Juniors cannot break in. This one I do not have a tidy answer to. If one orchestrator replaces a team, where do the next generation of designers and engineers learn their craft? Honestly, the apprenticeship has to move. Juniors now learn by pairing with an orchestrator who narrates the taste calls in real time, not by being handed a junior-sized box to colour inside. Teams that figure this out early will be the ones still producing senior designers and engineers in 2030. Teams that do not will run out of talent quietly.
Burnout. Jevons cuts both ways. If every hour AI saves goes into more output, the operator never stops. I watch for this. I set exits. Ship, close the laptop, walk the dog. "One person, many agents" is a production model, not a lifestyle. Cal Newport's Deep Work (2016) made the case a decade ago that attention is the scarce resource. It has only got scarcer since. The conductor's job is not to ship more, it is to ship the right things. Attention is the real budget.
Hallucination and accountability. Agents are wrong. The conductor is accountable. This is the single reason the conductor needs domain depth. Nobody in 2026 gets to say "the model decided." The human in the loop has to be the person who knows what right looks like and is willing to put their name to it. A one-person team is also a one-person audit trail. That is a feature, not a bug.
The new role
The shape I have been describing is not a story about me. It is a role. I think more companies are going to need one over the next five years than anyone currently realises.
A conductor. One person who understands every link in the production chain well enough to direct a team of agents through it, and who has the taste, domain depth, and deployment history to be accountable for what comes out the other end.
Not a prompt engineer. Not a head of AI. Not a full-stack developer who also makes Figma files. A generalist operator with decades of breadth, running a studio of agents that would have been a fifteen-person team a decade ago.
That is the role. It has always been rare. Now, for the first time, it is viable.
Conductor, not coder. Breadth, not depth. Taste as the moat. Jevons on every desk.
References and reading
- Jevons, William Stanley.
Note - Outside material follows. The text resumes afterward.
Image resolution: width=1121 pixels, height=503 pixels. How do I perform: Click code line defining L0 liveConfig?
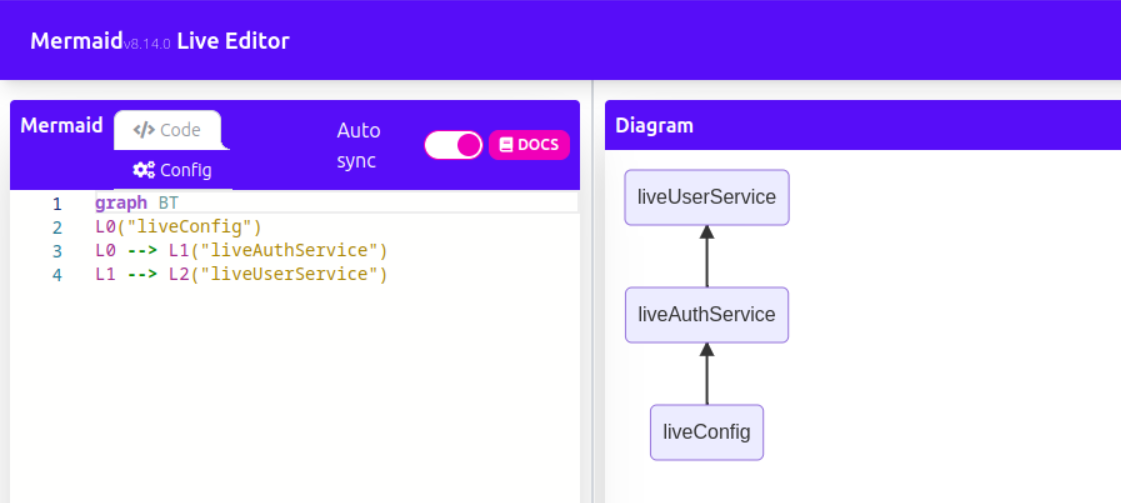(x=178, y=227)
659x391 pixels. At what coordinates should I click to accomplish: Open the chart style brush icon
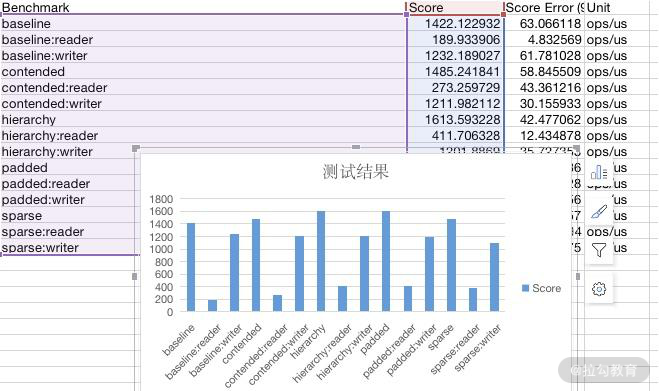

The Coal Question: An Inquiry Concerning the Progress of the Nation, and the Probable Exhaustion of Our Coal-Mines. Macmillan, 1865.
- Nadella, Satya. Jevons paradox strikes again. 27 January 2025.
- Mollick, Ethan. Co-Intelligence: Living and Working with AI. Portfolio, 2024. oneusefulthing.org.
- Graham, Paul. The Bus Ticket Theory of Genius. November 2019.
- Newport, Cal. Deep Work: Rules for Focused Success in a Distracted World. Grand Central Publishing, 2016.
- Cooper, Paul. How I Built a Website for Humans and AI. pjcooper.design, 2026.